We all know that what’s fun is pretty subjective, but it’s the job of folks like ArenaNet’s John Hopson to produce a “fun score” when performing user research. And he hates it. In a GI.biz op-ed penned by Hopson, he explains why and offers advice to fellow game developers on how to gauge fun without having to turn the nebulous idea of fun into a solid state that can be tracked.
“Don’t get me wrong, fun is absolutely the most important attribute of my games; it’s why I make games and it’s why people play my games. But I don’t believe measuring the fun of a game as a whole is especially valuable in most circumstances,” explains Hopson, who has over 16 years of games industry research and has worked on titles like Destiny, World of Warcraft, Overwatch, Hearthstone, and now Guild Wars 2 as the head of analytics for ArenaNet.

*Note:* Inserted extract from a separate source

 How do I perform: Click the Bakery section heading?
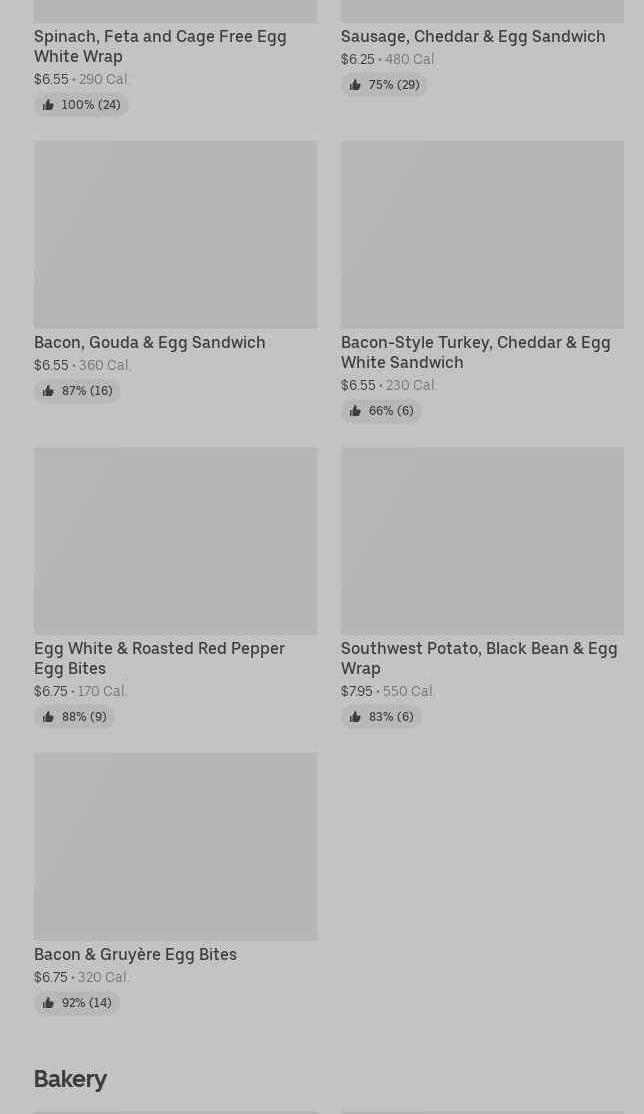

Hopson’s opinion piece argues that the chase to make a game fun isn’t actionable and is subject to bias. He also argues that multiplayer fun doesn’t count, especially if you play a game with the right people:
“Even Tic-Tac-Toe is fun if it’s played with other people. The most boring activities in the world can be fun if there’s another human involved. The fun generated by other people is a given, something that would be equally true of any other game that group of friends could be playing. If your game is only fun when played with fun people, then it’s not actually fun.”
Hopson then goes into ideas on how to better handle fun scores, like using it as a way to get dev teams in a good mood before asking them to dig into the details of what needs to be fixed in a game and letting participants “enable the but,” as in let them explain that a game is fun but then include an actionable piece of feedback. “We just have to give them the chance to rate both the whole and the parts,” writes Hopson.
Considering Hopson’s years of expertise in the field, his opinion makes for some involved and intriguing reading, especially for armchair game devs.